> [Assignment]:
Once the pictures are set aside, retype the remaining entries exactly.

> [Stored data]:
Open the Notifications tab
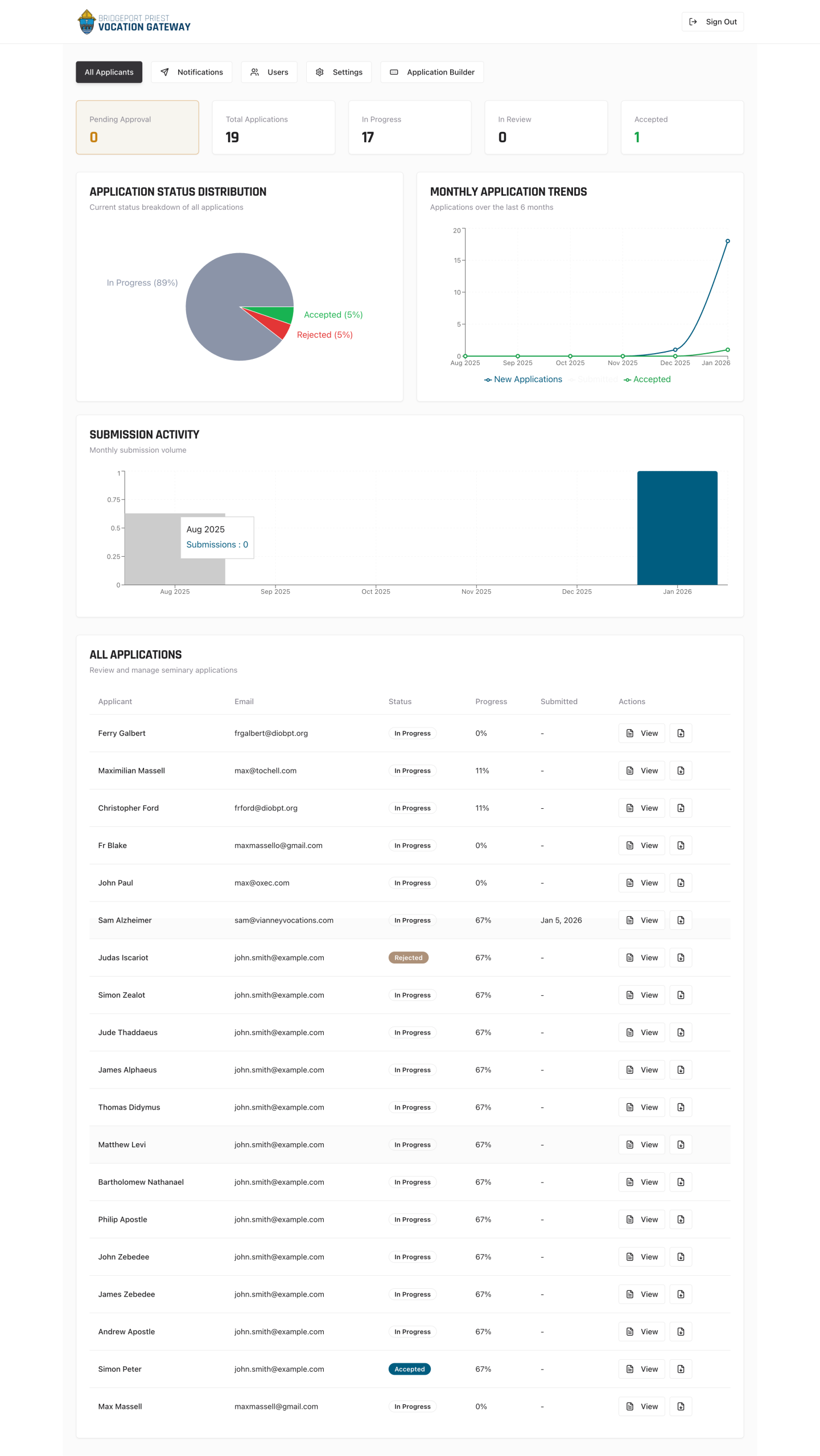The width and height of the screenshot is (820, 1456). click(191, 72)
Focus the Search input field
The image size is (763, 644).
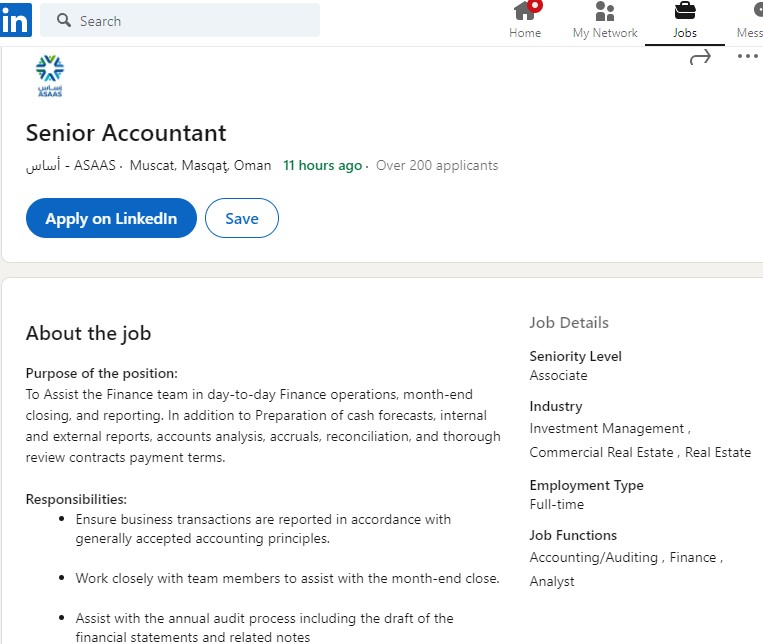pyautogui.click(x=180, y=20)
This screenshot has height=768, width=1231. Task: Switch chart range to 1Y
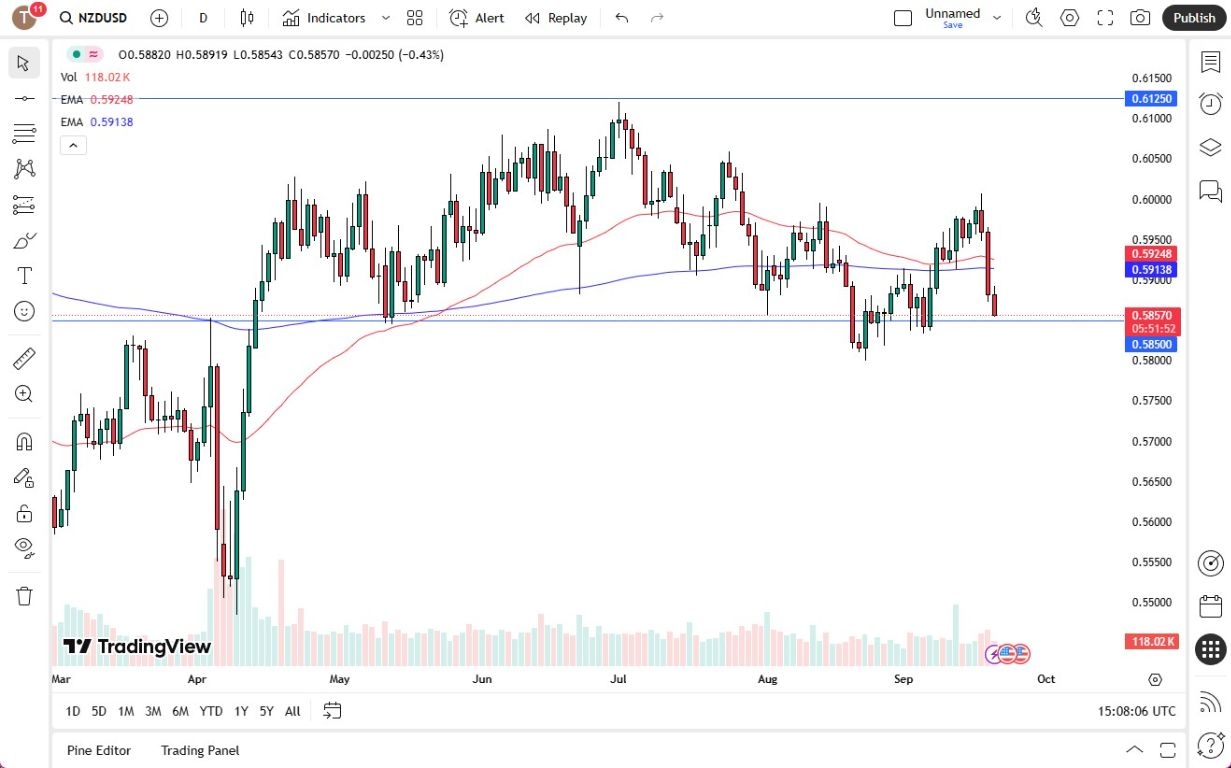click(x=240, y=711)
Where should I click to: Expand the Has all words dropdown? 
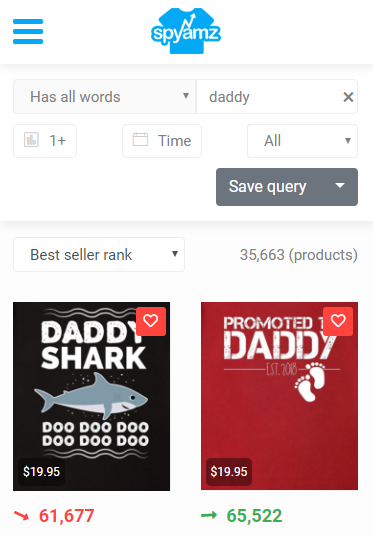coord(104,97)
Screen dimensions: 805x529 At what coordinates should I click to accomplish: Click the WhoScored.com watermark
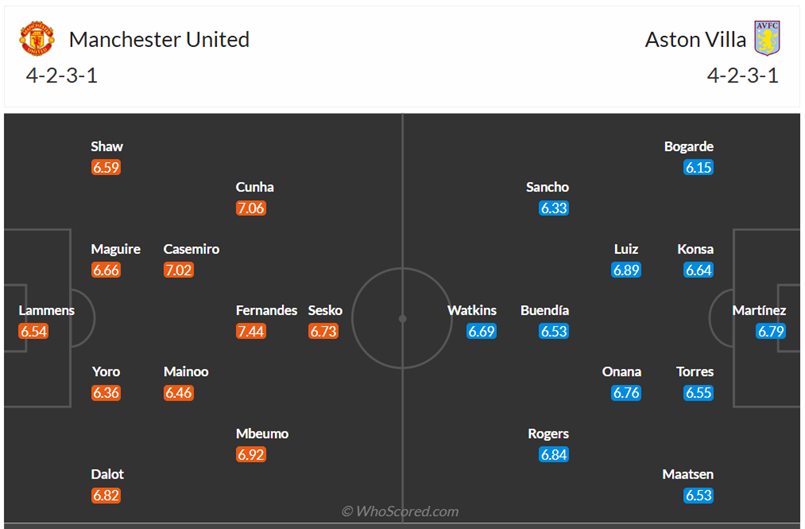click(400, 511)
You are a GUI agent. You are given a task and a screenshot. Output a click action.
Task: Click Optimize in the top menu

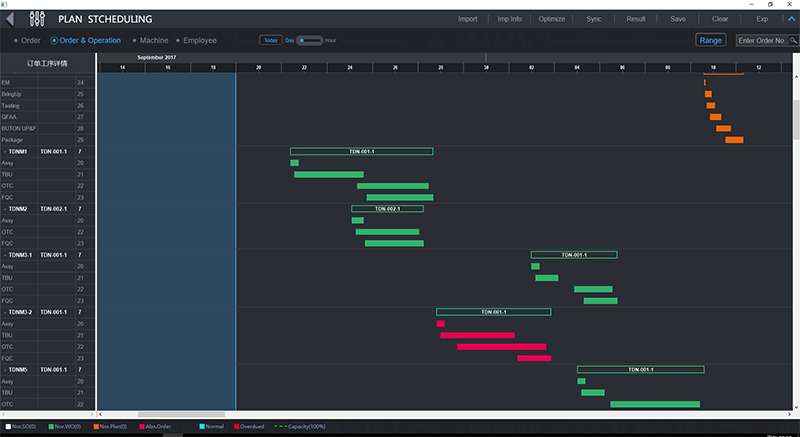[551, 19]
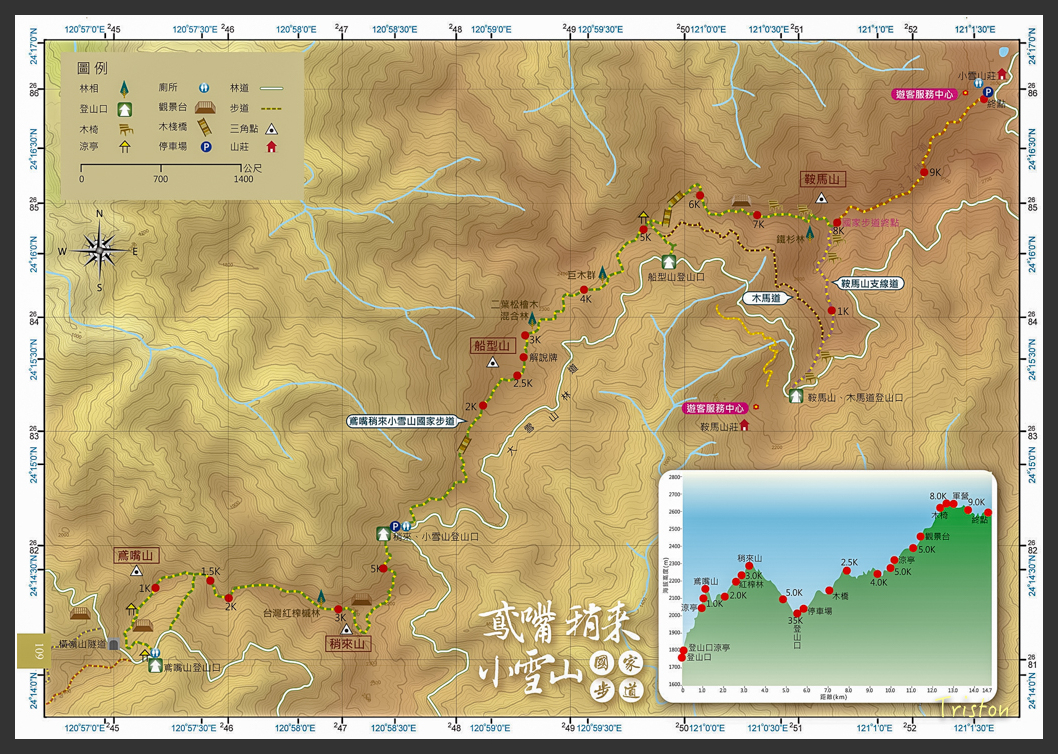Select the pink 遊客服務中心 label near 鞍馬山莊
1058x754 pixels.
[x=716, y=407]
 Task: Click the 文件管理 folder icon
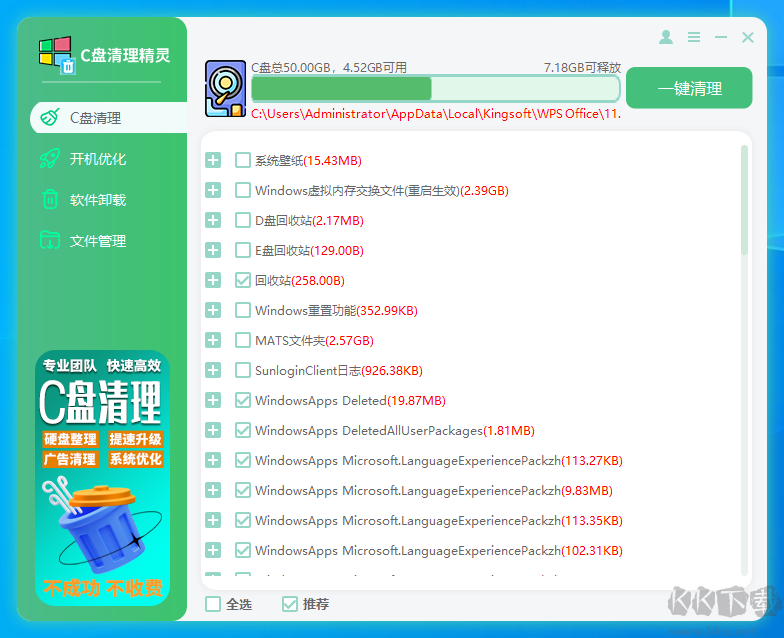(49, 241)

> [Result of this exercise]:
Open the Notifications tab
The width and height of the screenshot is (820, 1456). click(191, 72)
Focus the Search input field
The image size is (763, 644).
pyautogui.click(x=180, y=20)
This screenshot has height=768, width=1231. Task: Switch chart range to 1Y
click(x=240, y=711)
Where should I click to: Expand the Has all words dropdown? 
coord(104,97)
Screen dimensions: 805x529 At what coordinates should I click to accomplish: Click the WhoScored.com watermark
click(400, 511)
You are a GUI agent. You are given a task and a screenshot. Output a click action.
Task: Click Optimize in the top menu

[551, 19]
Select the pink 遊客服務中心 label near 鞍馬山莊
1058x754 pixels.
[x=716, y=407]
 Task: Click the 文件管理 folder icon
(49, 241)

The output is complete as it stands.